いい加減な恋のススメ
彼は「どーぞ」とヘルメットを私に持たせる。え、え?これって?
「あ、あの……」
「バイクから振り落とされたら頭割れて大量出血だぜ。まぁ、それ以前に落ちたら死ぬけどな」
「……」
どうやら私はこの人のバイクに乗るらしい。でもヘルメットを私に渡したら彼のものが無くなってしまうのではないか。
しかしその問題は直ぐにでも解決した。
「あぁ、それ彼女用のだから。
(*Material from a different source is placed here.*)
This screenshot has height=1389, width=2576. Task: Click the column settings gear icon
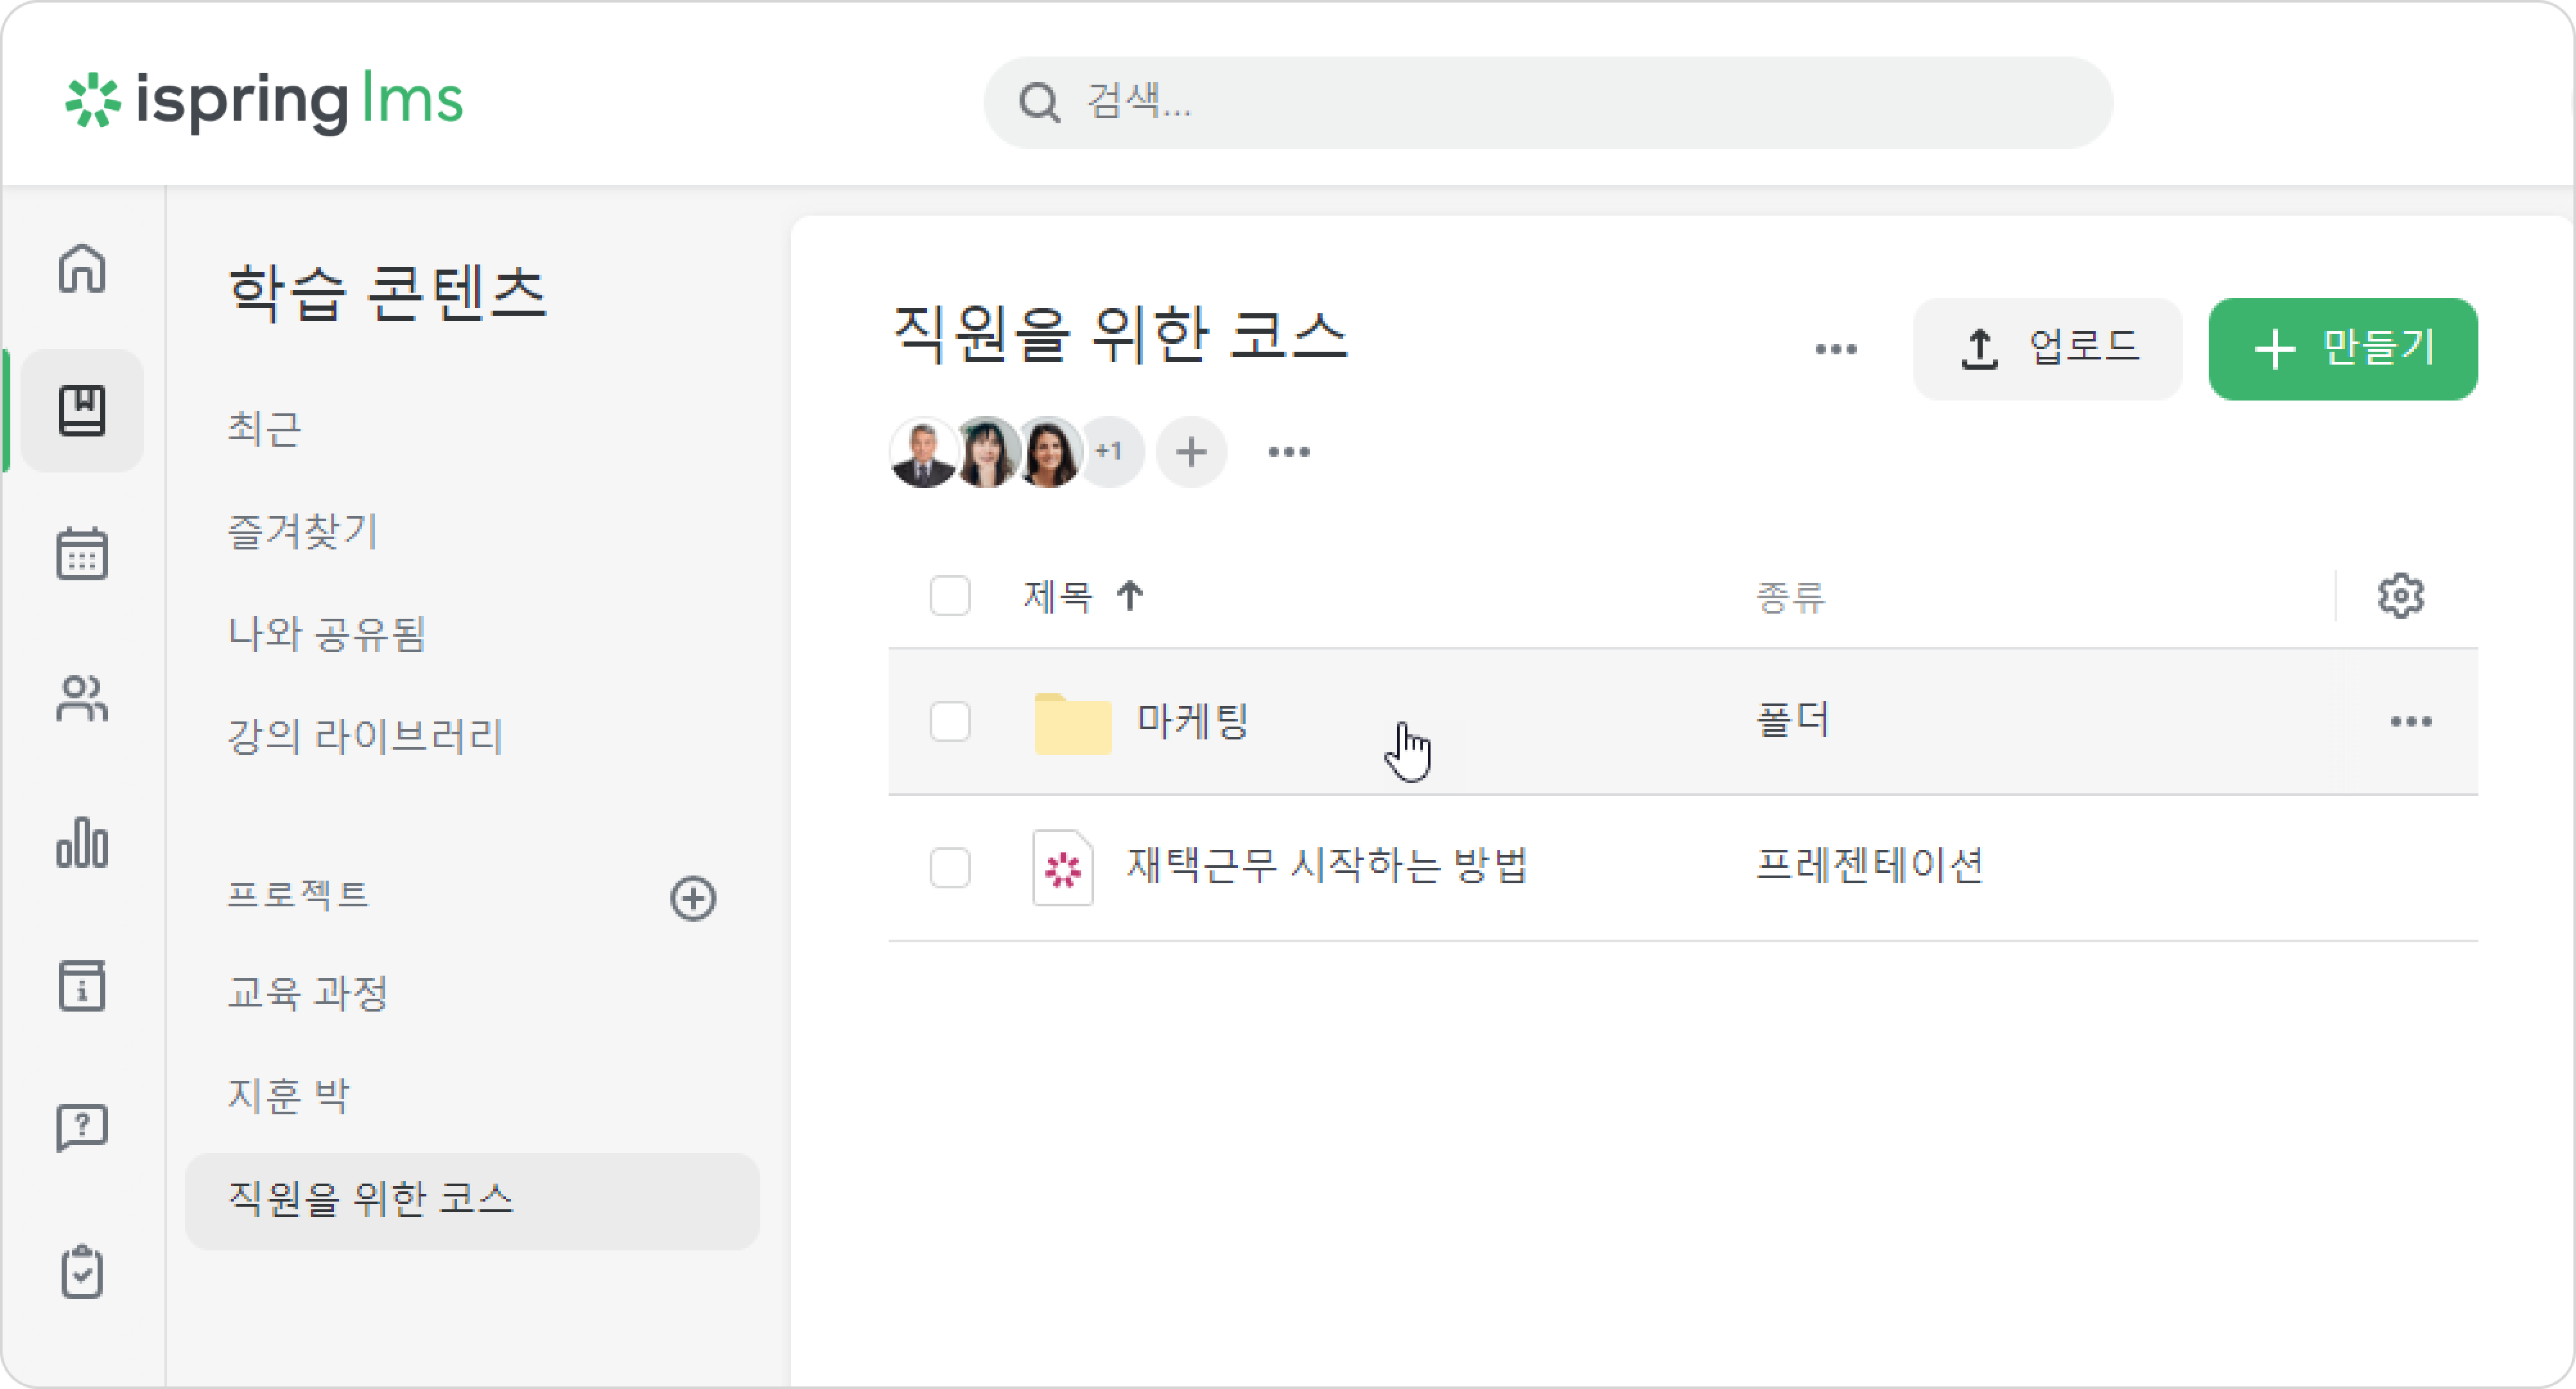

気にすんな」
私は彼に体を持ち上げられて後ろに乗せられた。ていうかさっきから度々持ち上げられてるけど結構恥ずかしい。
「足開いても平気?大丈夫?」
「あ、はい……でも……」
血が、と私はバイクに付いてしまうのじゃないかと心配するが彼は「気にすんなって」と明るく笑った。
そしてヘルメットを被ると彼もバイクに股がる。
「さってと、行きますか。しっかり掴まってろよ。振りじゃねぇぞ。時間的に結構飛ばすから」
「こ、交通規則だけは守ってください!」
「はは、なんだお前。真面目なヤツだな」
エンジンが掛かる。勿論バイクに乗るのは初めてだったから心臓が破裂してしまいそうなぐらい緊張した。バイクの2人乗りって大丈夫だっだっけ!?、とずっと頭の中で考えていた。
動き出した瞬間、彼の腰に手を回して強い力で抱き締めた。